## EXERCISE TASKS
• A. Change "read.table" to "read.csv" in the R-help post on NAs in indices, and write out the passage starting at "Muenchen, Robert A (Bob) muenchen" and ending at "for all columns)." with that substitution.
• B. Extend the R-help post on NAs in indices, beginning right after its final line.

───── TEXT SHOWN

[R] NAs in indices

Muenchen, Robert A (Bob) muenchen at utk.edu
Tue Sep 4 14:35:34 CEST 2007


Thanks to both Charles and Jim for such helpful info. 

The help file ?"[.data.frame" is just great. Too bad it is so hard to
find!

I had used na.strings on read.table but had gotten it in my head that it
was for numeric missing value codes. But of course, "strings is
strings"! That took care of periods everywhere & I was able to use my
original approach to get rid of some 99's and 999's that applied only to
certain columns (na.strings would zap them for all columns).

Jim's suggestion to add "which" makes perfect sense. I really don't like
the idea of referencing x[NA] even though x[c(T,T,F,F,NA,F)] might make
it obvious which were wanted. I'm surprised I didn't get caught by that
long ago.

Cheers,
Bob

 
> -----Original Message-----
> From: Charles C. Berry [mailto:cberry at tajo.ucsd.edu]
> Sent: Sunday, September 02, 2007 2:33 PM
> To: Muenchen, Robert A (Bob)
> Cc: r-help at stat.math.ethz.ch
> Subject: Re: [R] NAs in indices
> 
> On Sun, 2 Sep 2007, Muenchen, Robert A (Bob) wrote:
> 
> > Hi All,
> >
> > I'm fiddling with an program to read a text file containing periods
> that
> > SAS uses for missing values. I know that if I had the original SAS
> data
> > set instead of a text file, R would handle this conversion for me.
> >
> > Data frames do not allow missing values in their indices but vectors
> do.
> > Why is that? A search of the error message points out the problem
and
> > solution but not why they differ. A simplified program that
> demonstrates
> > the issue is below.
> >
> > Thanks,
> > Bob
> >
> > # Here's a data frame that has both periods and NAs.
> > # I want sex to remain character for now.
> >
> > sex=c("m","f",".",NA)
> > x=c(1,2,3,NA)
> > myDF <- data.frame(sex,x,stringsAsFactors=F)
> > rm(sex,x)
> > myDF
> >
> > # Substituting NA into data frame does not work
> > # due to NAs in the indices. The error message is:
> > # missing values are not allowed in subscripted assignments of data
> > frames
> >
> > myDF[ myDF$sex==".", "sex" ] <- NA
> > myDF
> >
> > # This works because myDF$sex is a vector and vectors allow NAs in
> > indexes.

──────────
───── SOURCE EXCERPT

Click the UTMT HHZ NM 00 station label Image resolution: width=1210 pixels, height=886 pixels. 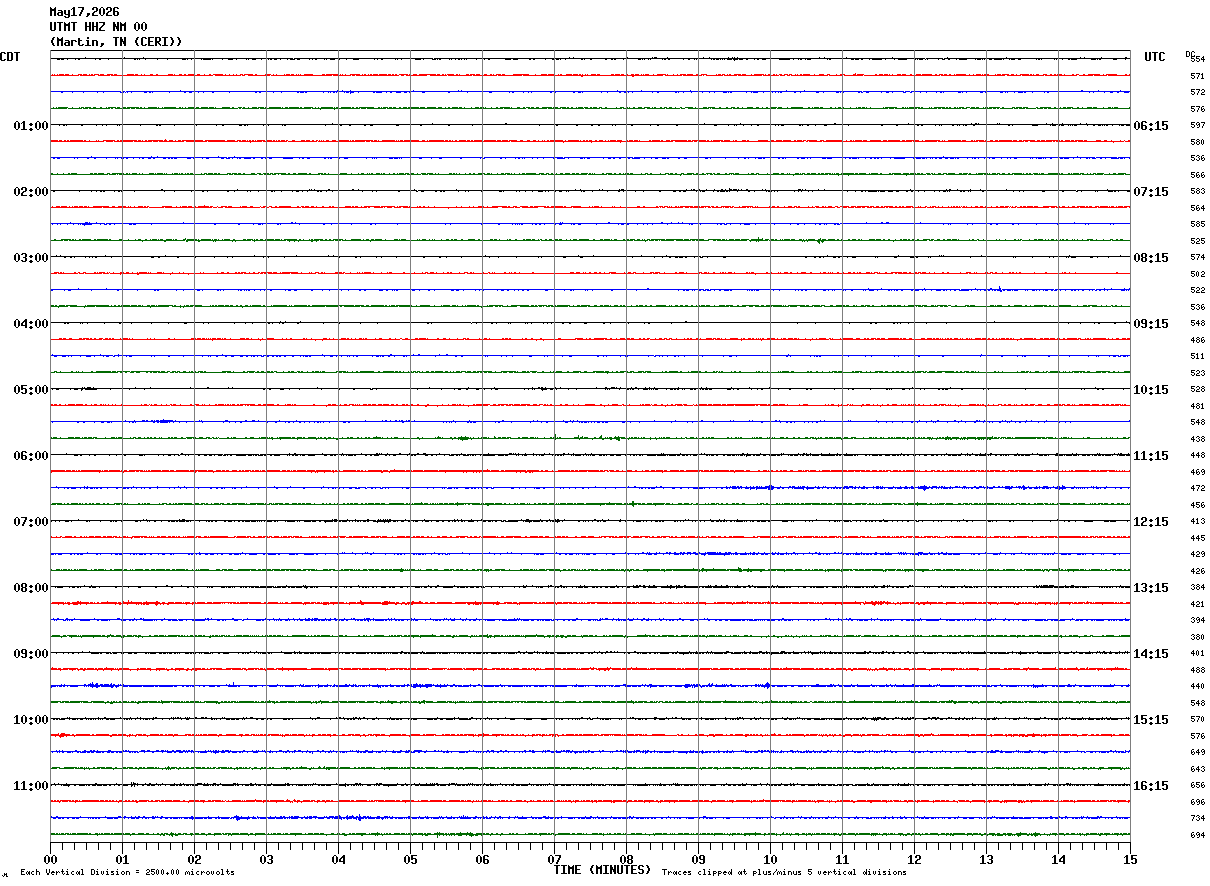tap(98, 27)

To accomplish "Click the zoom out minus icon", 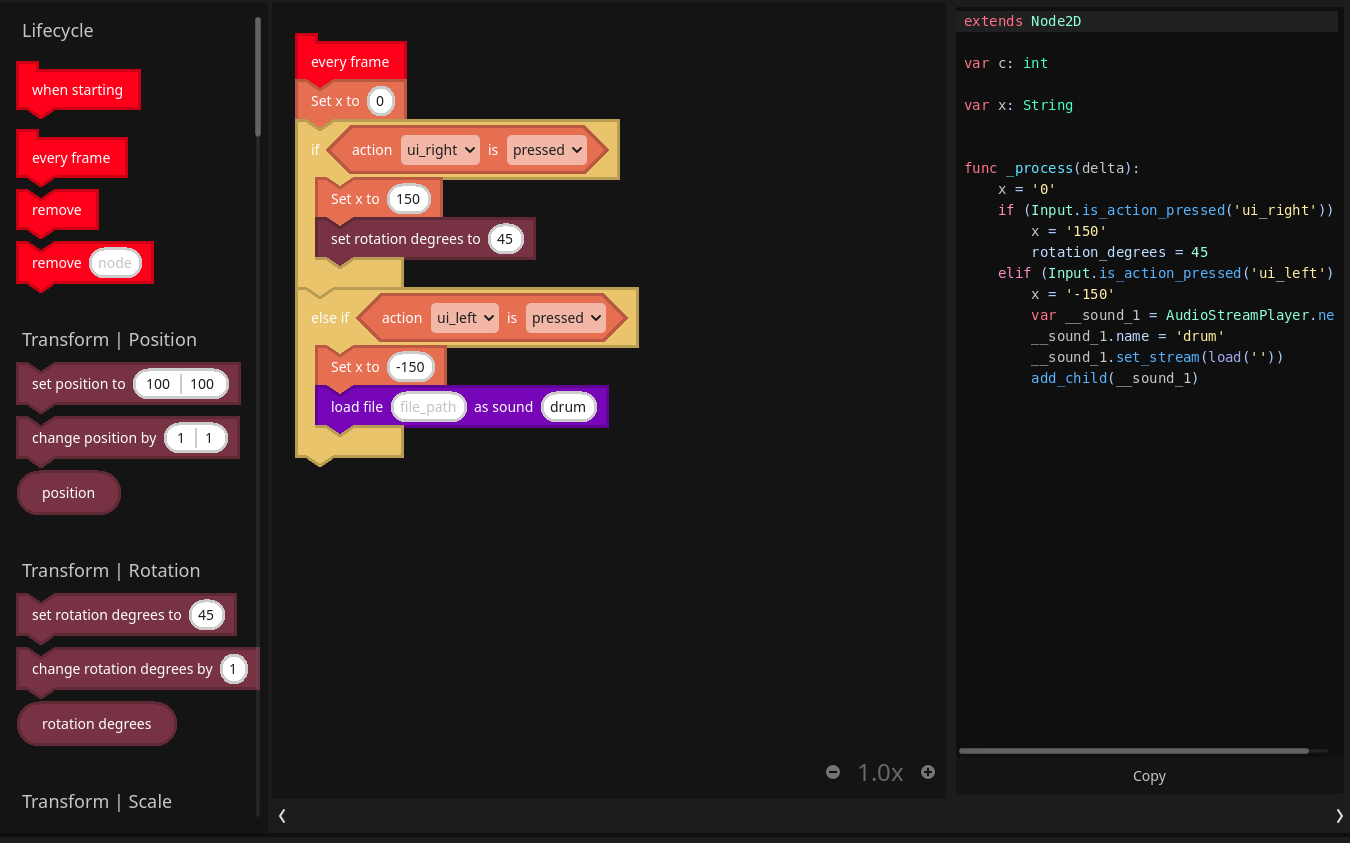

──────────

## RESPONSES IN ORDER
• A.
Muenchen, Robert A (Bob) muenchen at utk.edu
Tue Sep 4 14:35:34 CEST 2007


Thanks to both Charles and Jim for such helpful info. 

The help file ?"[.data.frame" is just great. Too bad it is so hard to
find!

I had used na.strings on read.csv but had gotten it in my head that it
was for numeric missing value codes. But of course, "strings is
strings"! That took care of periods everywhere & I was able to use my
original approach to get rid of some 99's and 999's that applied only to
certain columns (na.strings would zap them for all columns).

• B.
> > # Why don't data frames allow this?
> >
> > myDF$sex[ myDF$sex=="." ] <- NA
> > myDF
> 
> 
> R version 2.5.1  'allows' it.
> 
> 
> > df <- as.data.frame(diag(3)[,-1])
> > df[ df[,1]==1 ] <- NA
> > df
> 
> but the result may not be what you were expecting. See
> 
>  	 ?"[.data.frame"
> 
> (esp. Details) for more info on why it does not 'work' as you
expected.
> 
> 
> Also, since you mention a 'text file' I suggest you look at
> 
>  	 ?read.table
> 
> or
> 
>  	?scan
> 
> where you will see that
> 
>  	dots.are.NA <- read.table("my.file", na.strings = '.' )
> 
> may help you.
> 
> Chuck
> 
> >
> > =========================================================
> > Bob Muenchen (pronounced Min'-chen), Manager
> > Statistical Consulting Center
> > U of TN Office of Information Technology
> > 200 Stokely Management Center, Knoxville, TN 37996-0520
> > Voice: (865) 974-5230
> > FAX: (865) 974-4810
> > Email: muenchen at utk.edu
> > Web: http://oit.utk.edu/scc,
> > News: http://listserv.utk.edu/archives/statnews.html
> >
> > ______________________________________________
> > R-help at stat.math.ethz.ch mailing list
> > https://stat.ethz.ch/mailman/listinfo/r-help
> > PLEASE do read the posting guide http://www.R-project.org/posting-
> guide.html
> > and provide commented, minimal, self-contained, reproducible code.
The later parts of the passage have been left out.